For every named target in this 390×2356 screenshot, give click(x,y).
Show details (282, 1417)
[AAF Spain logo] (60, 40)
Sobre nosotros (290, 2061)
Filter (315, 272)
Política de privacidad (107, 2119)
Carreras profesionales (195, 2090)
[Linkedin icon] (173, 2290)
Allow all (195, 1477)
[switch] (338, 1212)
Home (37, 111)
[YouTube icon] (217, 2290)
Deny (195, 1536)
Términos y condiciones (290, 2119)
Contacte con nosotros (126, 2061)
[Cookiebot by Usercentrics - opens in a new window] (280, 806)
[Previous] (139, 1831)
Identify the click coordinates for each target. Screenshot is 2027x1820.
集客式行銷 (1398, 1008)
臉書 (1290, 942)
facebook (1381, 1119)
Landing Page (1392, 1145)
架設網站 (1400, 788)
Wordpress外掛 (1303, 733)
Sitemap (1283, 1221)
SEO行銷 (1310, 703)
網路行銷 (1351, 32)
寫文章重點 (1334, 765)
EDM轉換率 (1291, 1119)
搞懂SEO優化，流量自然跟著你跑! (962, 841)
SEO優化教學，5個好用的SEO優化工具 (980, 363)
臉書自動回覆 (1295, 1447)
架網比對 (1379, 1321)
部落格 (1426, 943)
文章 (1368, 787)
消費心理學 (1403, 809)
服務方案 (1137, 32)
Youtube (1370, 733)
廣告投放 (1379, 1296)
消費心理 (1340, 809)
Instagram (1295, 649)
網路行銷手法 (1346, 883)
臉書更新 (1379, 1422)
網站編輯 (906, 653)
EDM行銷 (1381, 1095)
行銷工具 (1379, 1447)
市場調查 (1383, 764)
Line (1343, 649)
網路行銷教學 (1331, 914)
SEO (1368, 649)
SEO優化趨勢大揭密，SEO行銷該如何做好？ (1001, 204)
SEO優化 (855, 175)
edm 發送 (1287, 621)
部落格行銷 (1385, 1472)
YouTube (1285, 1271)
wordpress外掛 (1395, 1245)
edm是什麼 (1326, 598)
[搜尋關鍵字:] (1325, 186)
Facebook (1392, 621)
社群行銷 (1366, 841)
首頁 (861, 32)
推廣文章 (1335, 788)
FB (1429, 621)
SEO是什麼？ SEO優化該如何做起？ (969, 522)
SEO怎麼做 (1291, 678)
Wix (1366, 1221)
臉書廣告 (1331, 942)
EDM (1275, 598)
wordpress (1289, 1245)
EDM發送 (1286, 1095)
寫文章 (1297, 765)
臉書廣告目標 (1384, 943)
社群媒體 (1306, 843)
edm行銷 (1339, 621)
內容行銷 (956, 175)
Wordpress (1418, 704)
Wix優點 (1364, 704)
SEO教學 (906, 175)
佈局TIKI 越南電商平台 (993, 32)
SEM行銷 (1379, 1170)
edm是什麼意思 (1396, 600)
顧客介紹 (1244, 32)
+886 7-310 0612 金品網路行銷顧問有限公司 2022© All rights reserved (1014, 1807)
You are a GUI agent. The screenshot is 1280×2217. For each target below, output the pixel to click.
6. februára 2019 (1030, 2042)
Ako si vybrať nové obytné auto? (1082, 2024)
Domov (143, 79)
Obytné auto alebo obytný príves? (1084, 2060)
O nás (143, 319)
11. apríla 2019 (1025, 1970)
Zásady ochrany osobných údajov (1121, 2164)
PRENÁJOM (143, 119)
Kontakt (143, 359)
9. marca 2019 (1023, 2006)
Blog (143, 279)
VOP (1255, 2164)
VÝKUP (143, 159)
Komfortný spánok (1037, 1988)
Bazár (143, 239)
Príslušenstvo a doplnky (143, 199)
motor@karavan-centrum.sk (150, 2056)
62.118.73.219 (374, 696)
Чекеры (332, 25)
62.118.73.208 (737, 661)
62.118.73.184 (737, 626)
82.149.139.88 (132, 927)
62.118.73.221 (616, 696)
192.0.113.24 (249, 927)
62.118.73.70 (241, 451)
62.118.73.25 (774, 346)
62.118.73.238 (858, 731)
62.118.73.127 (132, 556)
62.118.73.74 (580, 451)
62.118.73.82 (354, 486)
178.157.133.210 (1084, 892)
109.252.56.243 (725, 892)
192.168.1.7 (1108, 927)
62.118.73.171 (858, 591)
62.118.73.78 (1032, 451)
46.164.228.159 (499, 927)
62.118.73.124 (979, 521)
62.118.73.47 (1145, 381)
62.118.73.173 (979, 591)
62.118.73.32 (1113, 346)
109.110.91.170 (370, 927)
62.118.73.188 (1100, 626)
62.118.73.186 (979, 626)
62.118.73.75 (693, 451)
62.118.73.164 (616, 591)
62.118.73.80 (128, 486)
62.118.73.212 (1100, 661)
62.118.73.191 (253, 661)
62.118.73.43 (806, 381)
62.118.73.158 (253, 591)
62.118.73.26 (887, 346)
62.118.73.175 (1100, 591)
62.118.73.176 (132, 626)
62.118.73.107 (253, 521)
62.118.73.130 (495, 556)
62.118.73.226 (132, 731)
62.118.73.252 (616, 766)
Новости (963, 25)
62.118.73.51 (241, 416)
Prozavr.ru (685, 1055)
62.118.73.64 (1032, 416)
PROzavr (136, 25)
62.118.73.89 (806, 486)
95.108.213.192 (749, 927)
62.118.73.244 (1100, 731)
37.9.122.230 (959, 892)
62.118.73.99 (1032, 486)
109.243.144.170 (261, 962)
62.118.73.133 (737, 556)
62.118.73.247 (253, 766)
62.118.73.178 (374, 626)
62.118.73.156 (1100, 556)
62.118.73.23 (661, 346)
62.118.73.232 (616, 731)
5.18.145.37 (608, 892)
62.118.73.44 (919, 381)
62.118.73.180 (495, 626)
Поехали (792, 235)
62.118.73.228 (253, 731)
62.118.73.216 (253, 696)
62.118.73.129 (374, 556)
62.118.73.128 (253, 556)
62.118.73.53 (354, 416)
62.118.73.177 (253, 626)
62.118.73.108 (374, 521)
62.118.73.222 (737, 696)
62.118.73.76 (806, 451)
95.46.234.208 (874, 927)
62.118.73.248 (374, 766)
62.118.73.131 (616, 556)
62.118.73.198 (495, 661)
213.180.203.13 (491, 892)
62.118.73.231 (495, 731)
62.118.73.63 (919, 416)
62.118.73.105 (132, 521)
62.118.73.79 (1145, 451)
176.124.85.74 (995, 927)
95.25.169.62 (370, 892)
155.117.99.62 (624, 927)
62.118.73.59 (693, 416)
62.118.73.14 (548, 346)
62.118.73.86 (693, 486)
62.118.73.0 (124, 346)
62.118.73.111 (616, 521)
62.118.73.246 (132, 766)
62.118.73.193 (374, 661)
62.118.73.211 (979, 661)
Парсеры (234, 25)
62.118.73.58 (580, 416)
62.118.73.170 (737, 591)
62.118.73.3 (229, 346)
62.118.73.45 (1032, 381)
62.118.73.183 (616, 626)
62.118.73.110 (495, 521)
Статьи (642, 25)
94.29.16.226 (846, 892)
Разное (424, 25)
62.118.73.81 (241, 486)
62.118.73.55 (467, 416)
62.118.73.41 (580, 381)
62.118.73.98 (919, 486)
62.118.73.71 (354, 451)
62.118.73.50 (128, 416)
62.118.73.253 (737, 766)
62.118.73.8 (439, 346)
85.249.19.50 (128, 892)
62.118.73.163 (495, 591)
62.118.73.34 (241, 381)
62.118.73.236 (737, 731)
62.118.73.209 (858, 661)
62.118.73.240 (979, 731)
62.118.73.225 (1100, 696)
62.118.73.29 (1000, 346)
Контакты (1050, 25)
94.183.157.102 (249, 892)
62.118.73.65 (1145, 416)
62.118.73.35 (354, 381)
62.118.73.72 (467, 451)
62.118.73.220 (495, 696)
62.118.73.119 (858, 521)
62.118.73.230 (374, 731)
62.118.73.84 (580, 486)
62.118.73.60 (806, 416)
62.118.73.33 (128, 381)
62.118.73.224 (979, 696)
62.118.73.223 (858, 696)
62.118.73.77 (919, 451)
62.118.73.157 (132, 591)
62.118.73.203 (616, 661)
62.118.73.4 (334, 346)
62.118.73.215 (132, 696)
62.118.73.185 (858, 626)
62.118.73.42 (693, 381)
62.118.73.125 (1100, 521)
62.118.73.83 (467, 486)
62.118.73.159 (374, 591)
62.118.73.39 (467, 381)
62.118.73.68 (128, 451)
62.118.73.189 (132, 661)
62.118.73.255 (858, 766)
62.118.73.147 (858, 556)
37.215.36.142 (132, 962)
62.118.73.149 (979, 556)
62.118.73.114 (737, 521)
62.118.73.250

☆ ☆ ☆

▶ [Required action]: The required answer is the run of lines above, starting at the line with "SEO行銷 (1310, 703)" and ending at the line with "62.118.73.47 (1145, 381)", reproduced exactly with both ends.

▶ [Solution]:
SEO行銷 (1310, 703)
網路行銷 (1351, 32)
寫文章重點 (1334, 765)
EDM轉換率 (1291, 1119)
搞懂SEO優化，流量自然跟著你跑! (962, 841)
SEO優化教學，5個好用的SEO優化工具 (980, 363)
臉書自動回覆 (1295, 1447)
架網比對 (1379, 1321)
部落格 (1426, 943)
文章 (1368, 787)
消費心理學 (1403, 809)
服務方案 (1137, 32)
Youtube (1370, 733)
廣告投放 (1379, 1296)
消費心理 (1340, 809)
Instagram (1295, 649)
網路行銷手法 (1346, 883)
臉書更新 (1379, 1422)
網站編輯 (906, 653)
EDM行銷 (1381, 1095)
行銷工具 (1379, 1447)
市場調查 (1383, 764)
Line (1343, 649)
網路行銷教學 (1331, 914)
SEO (1368, 649)
SEO優化趨勢大揭密，SEO行銷該如何做好？ (1001, 204)
SEO優化 (855, 175)
edm 發送 (1287, 621)
部落格行銷 (1385, 1472)
YouTube (1285, 1271)
wordpress外掛 (1395, 1245)
edm是什麼 (1326, 598)
[搜尋關鍵字:] (1325, 186)
Facebook (1392, 621)
社群行銷 (1366, 841)
首頁 (861, 32)
推廣文章 (1335, 788)
FB (1429, 621)
SEO是什麼？ SEO優化該如何做起？ (969, 522)
SEO怎麼做 (1291, 678)
Wix (1366, 1221)
臉書廣告 (1331, 942)
EDM (1275, 598)
wordpress (1289, 1245)
EDM發送 (1286, 1095)
寫文章 (1297, 765)
臉書廣告目標 (1384, 943)
社群媒體 (1306, 843)
edm行銷 (1339, 621)
內容行銷 (956, 175)
Wordpress (1418, 704)
Wix優點 (1364, 704)
SEO教學 (906, 175)
佈局TIKI 越南電商平台 (993, 32)
SEM行銷 (1379, 1170)
edm是什麼意思 (1396, 600)
顧客介紹 (1244, 32)
+886 7-310 0612 金品網路行銷顧問有限公司 2022© All rights reserved (1014, 1807)
You are a GUI agent. The screenshot is 1280×2217. For each target below, output the pixel to click.
6. februára 2019 (1030, 2042)
Ako si vybrať nové obytné auto? (1082, 2024)
Domov (143, 79)
Obytné auto alebo obytný príves? (1084, 2060)
O nás (143, 319)
11. apríla 2019 (1025, 1970)
Zásady ochrany osobných údajov (1121, 2164)
PRENÁJOM (143, 119)
Kontakt (143, 359)
9. marca 2019 (1023, 2006)
Blog (143, 279)
VOP (1255, 2164)
VÝKUP (143, 159)
Komfortný spánok (1037, 1988)
Bazár (143, 239)
Príslušenstvo a doplnky (143, 199)
motor@karavan-centrum.sk (150, 2056)
62.118.73.219 (374, 696)
Чекеры (332, 25)
62.118.73.208 (737, 661)
62.118.73.184 (737, 626)
82.149.139.88 (132, 927)
62.118.73.221 (616, 696)
192.0.113.24 (249, 927)
62.118.73.70 (241, 451)
62.118.73.25 (774, 346)
62.118.73.238 (858, 731)
62.118.73.127 (132, 556)
62.118.73.74 (580, 451)
62.118.73.82 (354, 486)
178.157.133.210 (1084, 892)
109.252.56.243 (725, 892)
192.168.1.7 (1108, 927)
62.118.73.171 (858, 591)
62.118.73.78 (1032, 451)
46.164.228.159 (499, 927)
62.118.73.124 (979, 521)
62.118.73.47 (1145, 381)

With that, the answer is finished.